* INSTRUCTIONS FOR THE TASK *
According to the essay on the meaning of the Savior's birth, on what day was the author's father's funeral held?

Dec 26, 2008

What the Savior's Birth Means to Me

by Rebecca Talley

On December 19, 1968 I awoke early and told my father goodbye as he left for work. I even rushed to my bedroom window to watch his car leave our cul-de-sac and drive along the road out of our subdivision. I didn't usually wake up early to see my father off, but I did that day.

My mother took my baby sister and me Christmas shopping. We ended up at my grandmother's house later that day to spend the night. Long after we'd gone to bed, I was awakened by the ringing of the telephone. Though I was quite young, I realized that the late-night phone call meant my life would never be the same. My father's mortal existence had ended in a mangled heap of a car on a dark, unlit road. He was such a young man filled with so much life and vitality. He'd hardly had a chance to live. He had a promising career, a beautiful wife, and two young daughters. His funeral was on Christmas Eve.

Every year I think about my father and his short life. I think of what could have been and, of course, I wish this story had a different ending. But, I also find great hope and comfort as I celebrate the birth of the Savior. Because Jesus was born into mortality, willingly chose to lay down his life, and was then resurrected, so too will my father (and my mother, my grandparents, my father-in-law, other family members, and my friends) be resurrected. The birth and life of the Savior means that I will be reunited with my father and all of those I've loved and lost.

* EXERCISE DATA *
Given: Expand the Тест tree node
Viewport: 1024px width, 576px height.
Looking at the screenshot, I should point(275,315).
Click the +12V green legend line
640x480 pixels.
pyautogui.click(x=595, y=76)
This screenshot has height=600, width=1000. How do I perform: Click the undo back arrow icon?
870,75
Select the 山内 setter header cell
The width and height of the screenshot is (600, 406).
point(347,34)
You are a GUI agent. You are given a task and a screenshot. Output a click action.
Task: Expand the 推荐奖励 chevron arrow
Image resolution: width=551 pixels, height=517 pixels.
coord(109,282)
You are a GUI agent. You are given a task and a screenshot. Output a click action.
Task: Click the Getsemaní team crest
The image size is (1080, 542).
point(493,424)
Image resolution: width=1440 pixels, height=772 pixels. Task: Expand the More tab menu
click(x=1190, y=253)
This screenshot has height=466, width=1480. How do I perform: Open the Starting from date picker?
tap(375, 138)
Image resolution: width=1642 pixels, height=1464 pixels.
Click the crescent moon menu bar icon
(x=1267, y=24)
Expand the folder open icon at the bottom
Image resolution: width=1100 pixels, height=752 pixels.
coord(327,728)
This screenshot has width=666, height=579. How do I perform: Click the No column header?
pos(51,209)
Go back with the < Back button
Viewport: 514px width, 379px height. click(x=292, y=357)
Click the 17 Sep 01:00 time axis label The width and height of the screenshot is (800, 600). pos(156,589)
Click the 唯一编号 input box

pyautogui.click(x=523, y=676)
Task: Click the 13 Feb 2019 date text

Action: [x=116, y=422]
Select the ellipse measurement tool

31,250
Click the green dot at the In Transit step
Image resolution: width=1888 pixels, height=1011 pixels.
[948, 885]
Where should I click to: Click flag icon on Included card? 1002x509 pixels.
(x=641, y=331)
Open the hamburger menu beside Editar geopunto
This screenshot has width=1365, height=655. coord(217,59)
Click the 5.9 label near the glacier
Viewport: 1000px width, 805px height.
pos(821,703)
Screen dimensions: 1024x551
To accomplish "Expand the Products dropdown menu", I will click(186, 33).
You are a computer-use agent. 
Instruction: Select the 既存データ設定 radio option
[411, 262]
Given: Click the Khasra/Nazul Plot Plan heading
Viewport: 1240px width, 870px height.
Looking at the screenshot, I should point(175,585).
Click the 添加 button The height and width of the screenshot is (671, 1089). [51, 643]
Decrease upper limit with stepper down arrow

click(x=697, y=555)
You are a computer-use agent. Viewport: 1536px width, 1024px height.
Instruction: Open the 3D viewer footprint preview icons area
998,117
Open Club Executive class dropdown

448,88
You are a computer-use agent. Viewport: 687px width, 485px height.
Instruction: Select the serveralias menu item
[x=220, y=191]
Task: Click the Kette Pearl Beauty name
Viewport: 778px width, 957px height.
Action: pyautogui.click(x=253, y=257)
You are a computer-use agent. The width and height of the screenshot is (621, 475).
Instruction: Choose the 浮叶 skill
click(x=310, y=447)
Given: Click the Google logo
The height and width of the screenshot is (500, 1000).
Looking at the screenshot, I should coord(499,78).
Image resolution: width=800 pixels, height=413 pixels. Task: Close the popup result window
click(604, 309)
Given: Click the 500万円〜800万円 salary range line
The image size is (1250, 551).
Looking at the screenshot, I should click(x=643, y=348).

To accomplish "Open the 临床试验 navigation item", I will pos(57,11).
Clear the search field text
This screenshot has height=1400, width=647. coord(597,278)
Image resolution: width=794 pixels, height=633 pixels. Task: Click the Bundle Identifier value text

* RESPONSE FOR THIS EXERCISE *
Christmas Eve.